## Supplied text
--- start ---
• dizen
    1. To attire with finery. 2. To dress or decorate in a gaudy manner. […]

English as She is Wrote...

or ‘Curious ways in which the English Language may be made to convey Ideas or obscure them’. This is the title of a humorous American book from 1883 which is a companion to ‘English as She is Spoke’ and brings us back to the topic of ambiguity in language. There are some wonderful clangers in this one, so I thought I’d share a few here. The whole text can be found on the Gutenberg website here. I hope these bring a wry smile to your face for the day and not too much of a groan!

I’ve taken a couple of examples from each of the sections presented in the book, so here goes with English as she is wrote…

By the Inaccurate:

“I saw a man digging a well with a Roman nose.”

‘A gushing but ungrammatical editor says: “We have received a basket of fine grapes from our friend ——, for which he will please accept our compliments, some of which are nearly one inch in diameter.”‘

Here’s to heartily sized compliments!

By Advertisers and on Sign-Boards

‘”Babies taken and finished in ten minutes by a country photographer.”‘  Is he not wanted by the police?

‘”A large Spanish blue gentleman’s cloak lost in the neighborhood of the market.”‘ Perhaps he’s a smurf.

von Immanuel Giel at http://commons.wikimedia.org/wiki/File:Smurf_Buchmesse_02.JPG

For Epitaphs:

Of a fate we are often warned about when procrastinating about life:

‘”Killed by an omnibus why not?

So quick a death a boon is

Let not his friends lament his lot

For mors omnibus communis.”‘

Alternatively, here is a dire warning of which we might do well to take heed:

‘”Here lies, cut down like unripe fruit

The wife of Deacon Amos Shute;

She died of drinking too much coffee,

Anny dominy eighteen forty.”‘

By Correspondents:

‘From an Indian school-boy:

“Benevolent Sir: The wolf of sickness has laid hold on the flock of my health.”‘

By the Effusive:

‘The school committee in Massachusetts recommend exercises in English composition in these terms:

“Next to the pleasure that pervades the corridors of the soul when it is entranced by the whiling witchery that presides over it consequent upon the almost divine productions of Mozart, Haydn, and Handel, whether these are executed by magician concert parts in [58]deep and highly matured melody from artistic modulated intonations of the finely cultured human voice, or played by some fairy-fingered musician upon the trembling strings of the harp or piano, comes the charming delight we experience from the mastery of English prose, and the spell-binding wizards of song who by their art of divination through their magic wand, the pen, have transformed scenes hitherto unknown and made them as immortal as those spots of the Orient and mountain haunts of the gods, whether of sunny Italy or of tuneful, heroic Greece.”‘

How she can be oddly wrote:

This one would make you tear your hair (or is it tear your hare?) at English spelling and its homonyms. I’ve only included the first few verses to save our sanity:
‘”A pretty deer is dear to me,
A hare with downy hair,
A hart I love with all my heart,
But barely bear a bear.
--- end ---
## Dataset excerpt
--- start ---
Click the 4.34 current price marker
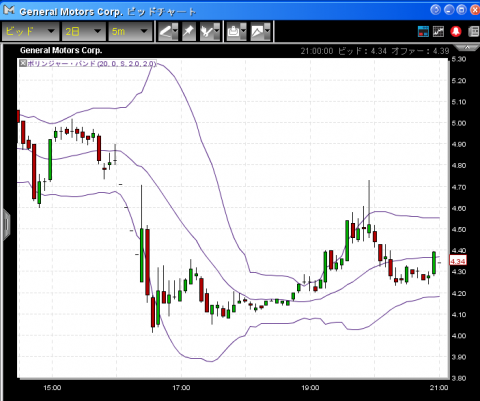480x401 pixels. coord(458,261)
--- end ---
## Given instruction 1
Print the passage of the post about English as She is Wrote that begins at the words "By Advertisers and" and ends after the words "he’s a smurf.".
## Given instruction 2
Give every heading under which the post about English as She is Wrote groups its examples from the book.
## Given instruction 3
Go on with the post about English as She is Wrote, starting after its final line.
The listing above is separate material from the post about English as She is Wrote.

## Output 1
By Advertisers and on Sign-Boards

‘”Babies taken and finished in ten minutes by a country photographer.”‘  Is he not wanted by the police?

‘”A large Spanish blue gentleman’s cloak lost in the neighborhood of the market.”‘ Perhaps he’s a smurf.

## Output 2
By the Inaccurate
By Advertisers and on Sign-Boards
For Epitaphs
By Correspondents
By the Effusive
How she can be oddly wrote

## Output 3
Tis plain that no one takes a plane
To pare a pair of pears,
Although a rake may take a rake
To tear away the tares.
Sol’s rays raise thyme, time raises all,
And through the whole holes wears.
A scribe in writing right may write
To write and still be wrong;
For write and rite are neither right,
And don’t to right belong.
Robertson is not Robert’s son,
Nor did he rob Burt’s son,
Yet Robert’s sun is Robin’s sun,
And everybody’s sun.”‘

By the Untutored:

‘The following specimens from scholars’ examinations in making sentences to illustrate the definitions of words, found in their small dictionaries, will have a familiar sound to some of our readers:

  • Frantic = Wild: I picked a bouquet of frantic flowers.
  • Retorted = Returned: We retorted home at six o’clock.
  • Summoned = Called: I summoned to see Mary last week.
  • Athletic = Strong: The vinegar was too athletic to be used.
  • Poignant = Sharp: My knife is very poignant.
  • Ordinances = Rules: We learned the ordinances for finding the greatest common divisor.
  • Turbid = Muddy: The road was so turbid that we stuck fast in the mud.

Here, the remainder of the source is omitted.